Using the data below, output a verbatim copy of the lines between the one holding "This screenshot has" and the one holding "Where should I click to: Save", inclusive, without any pictures.

*Data shown:*
+ + + + +

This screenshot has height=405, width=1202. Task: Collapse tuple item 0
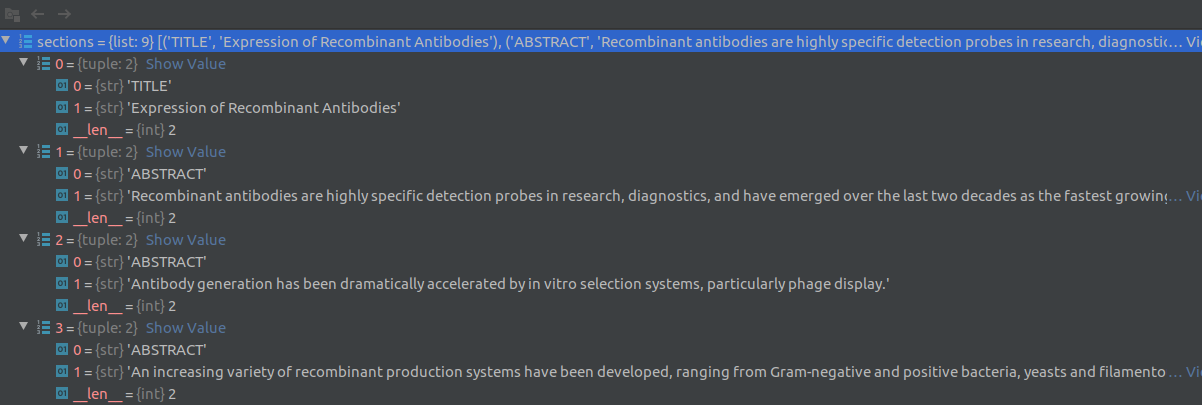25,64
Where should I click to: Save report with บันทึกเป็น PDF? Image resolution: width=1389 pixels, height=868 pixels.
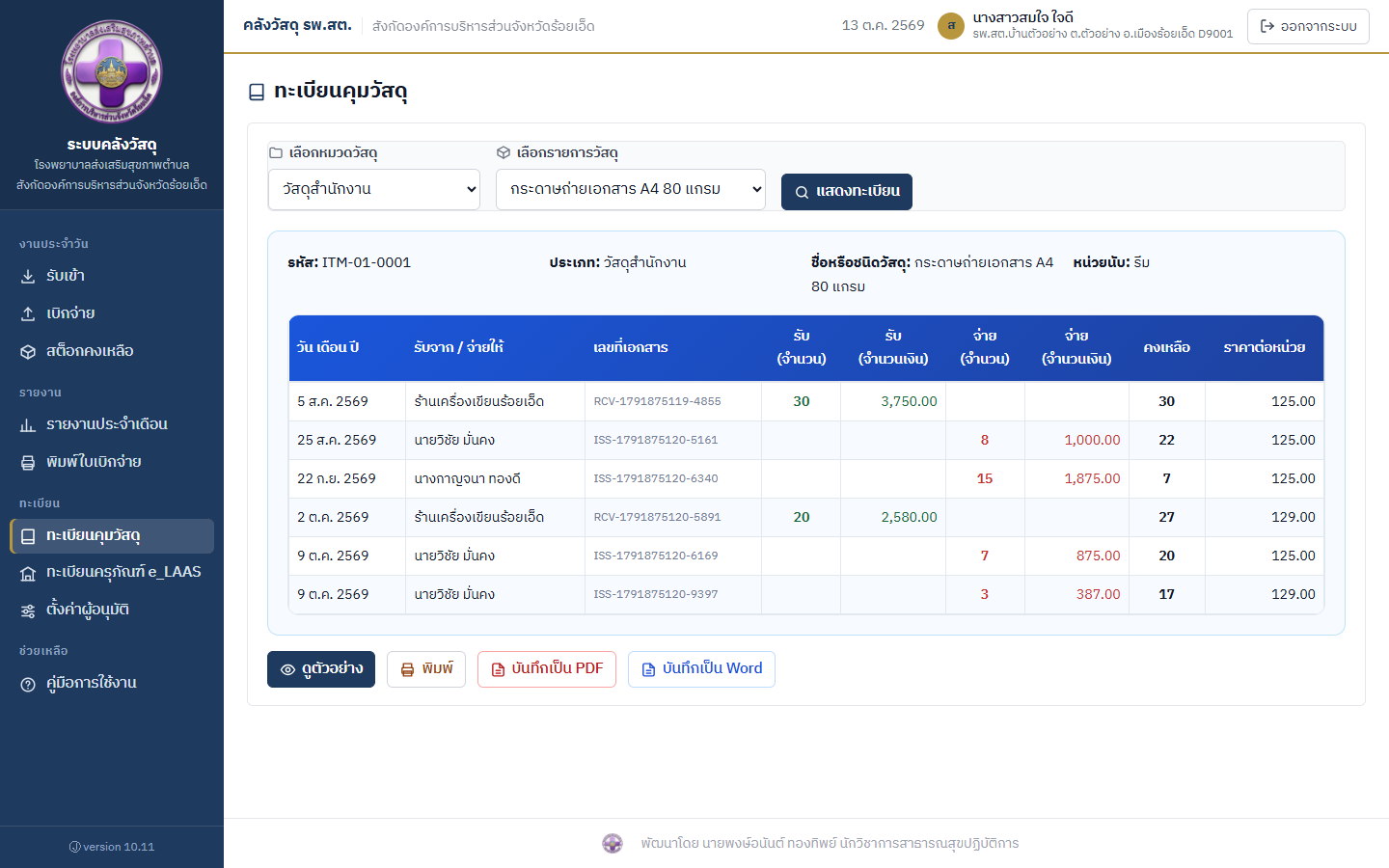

+ + + + +

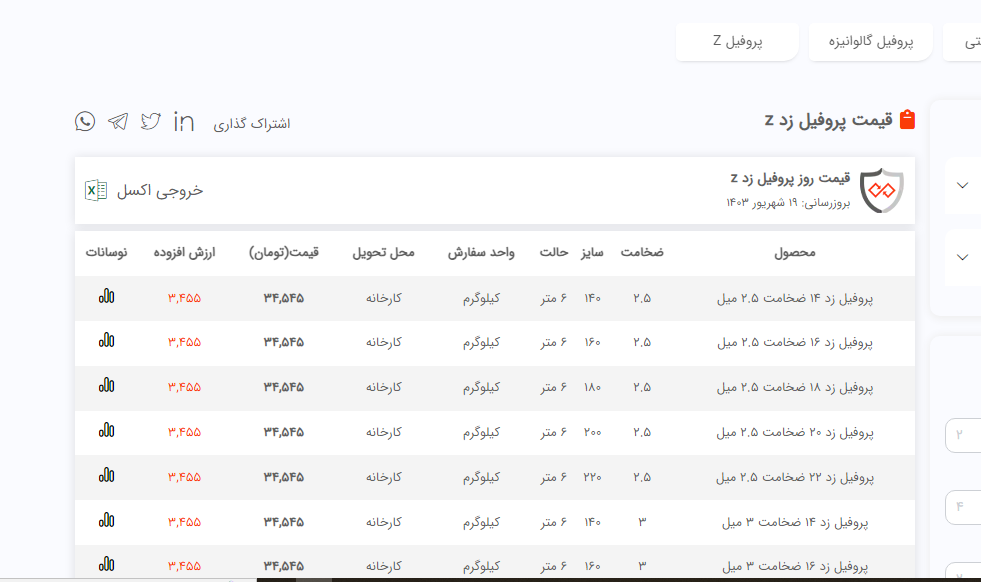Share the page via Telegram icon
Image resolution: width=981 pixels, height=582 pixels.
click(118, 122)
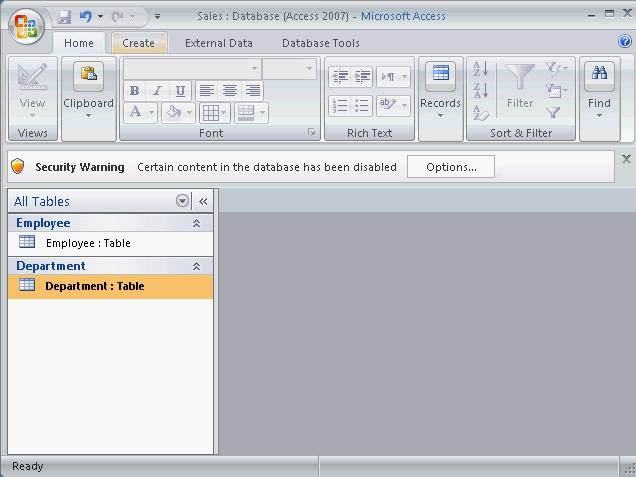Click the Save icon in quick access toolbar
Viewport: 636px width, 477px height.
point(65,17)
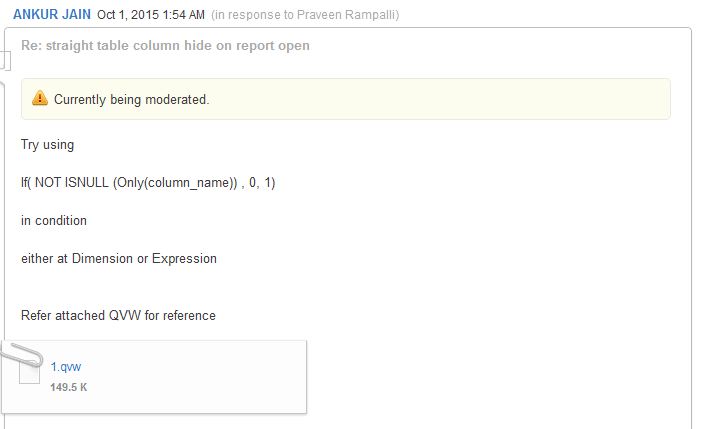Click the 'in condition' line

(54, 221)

+ + + + +

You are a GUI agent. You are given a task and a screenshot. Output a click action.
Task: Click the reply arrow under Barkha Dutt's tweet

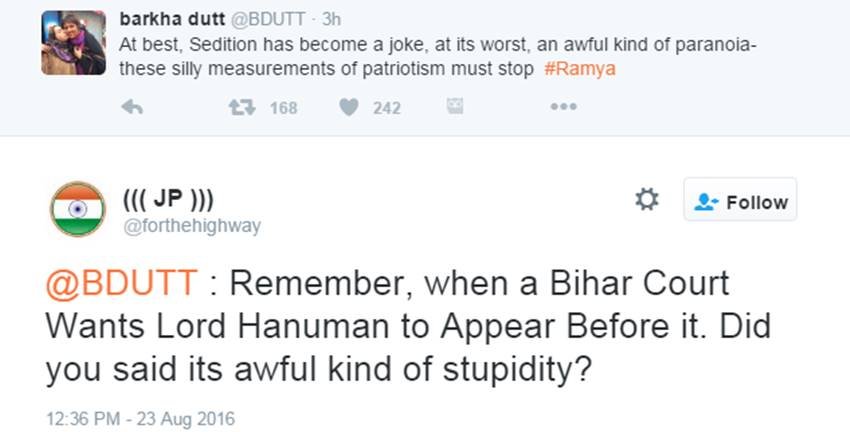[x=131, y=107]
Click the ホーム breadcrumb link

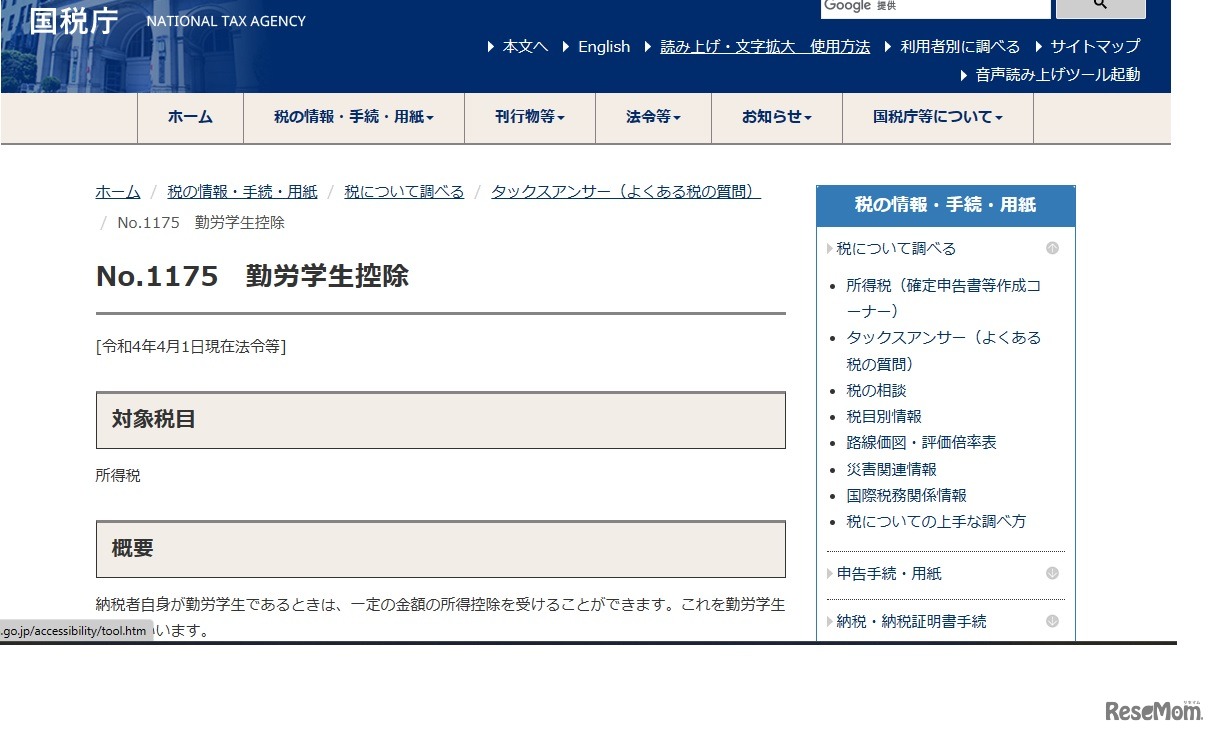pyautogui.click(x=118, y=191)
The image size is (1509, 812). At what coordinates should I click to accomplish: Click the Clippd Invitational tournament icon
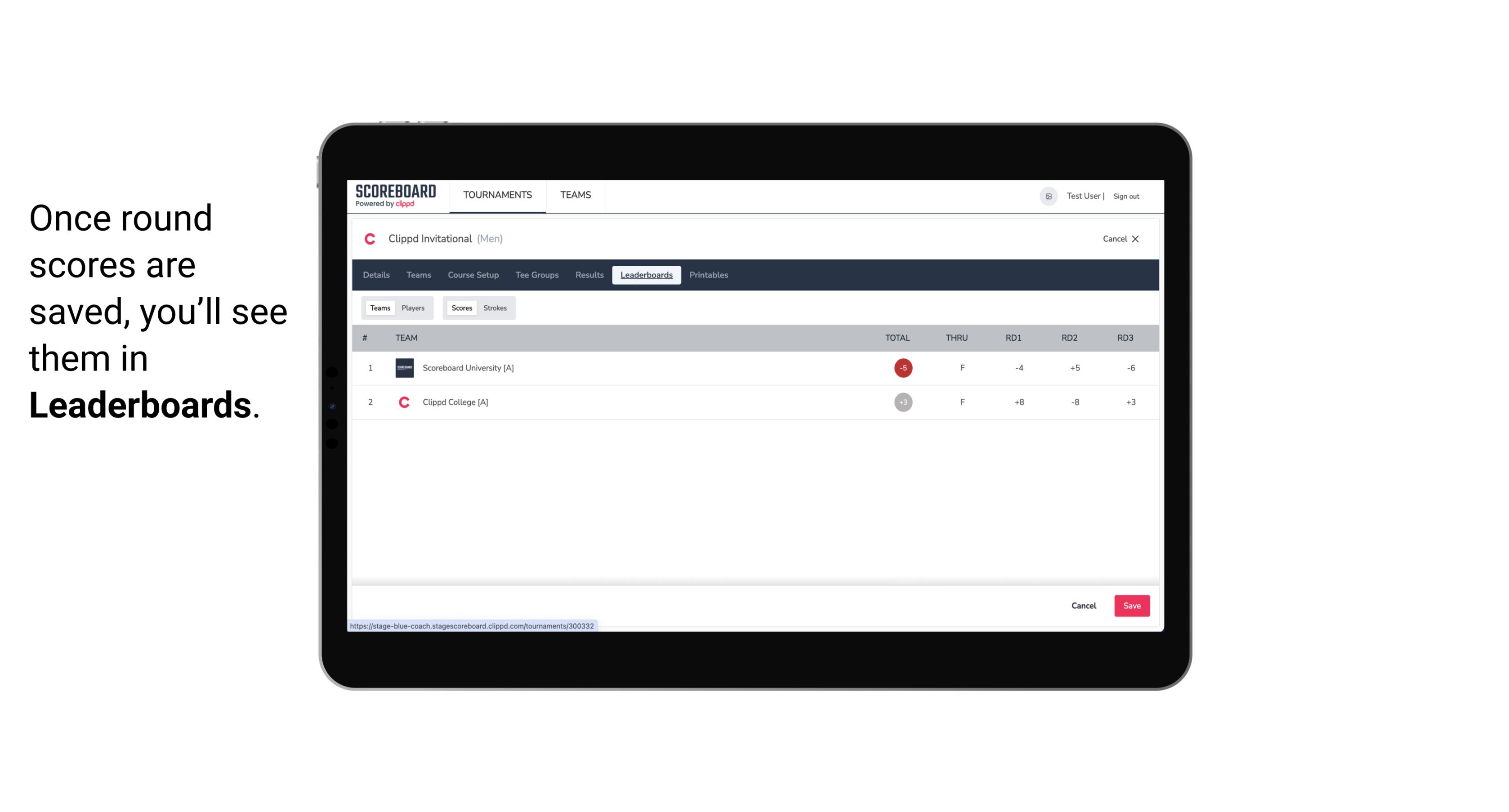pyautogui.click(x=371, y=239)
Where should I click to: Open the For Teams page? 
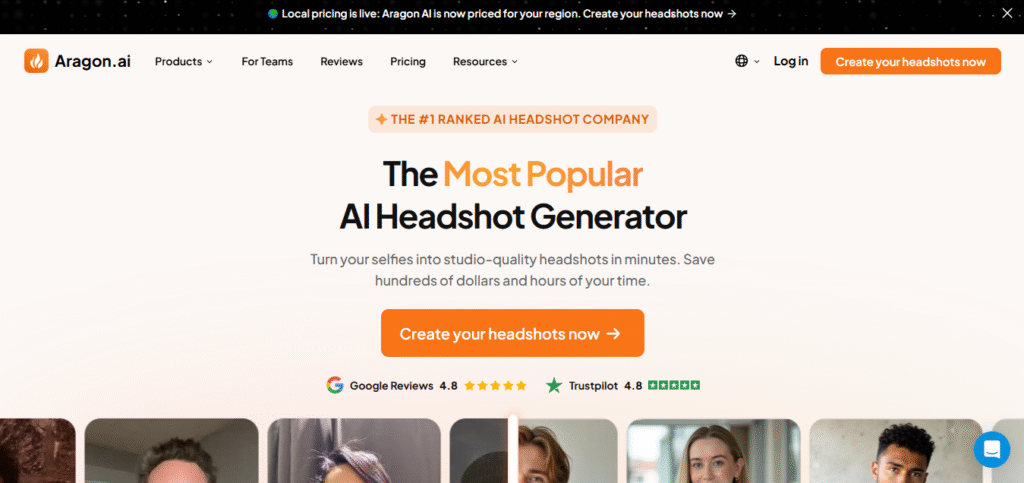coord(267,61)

+ + + + +

*Solution for this task:*
This screenshot has height=405, width=1202. Task: Collapse tuple item 0
25,64
Where should I click to: Save report with บันทึกเป็น PDF? Image resolution: width=1389 pixels, height=868 pixels.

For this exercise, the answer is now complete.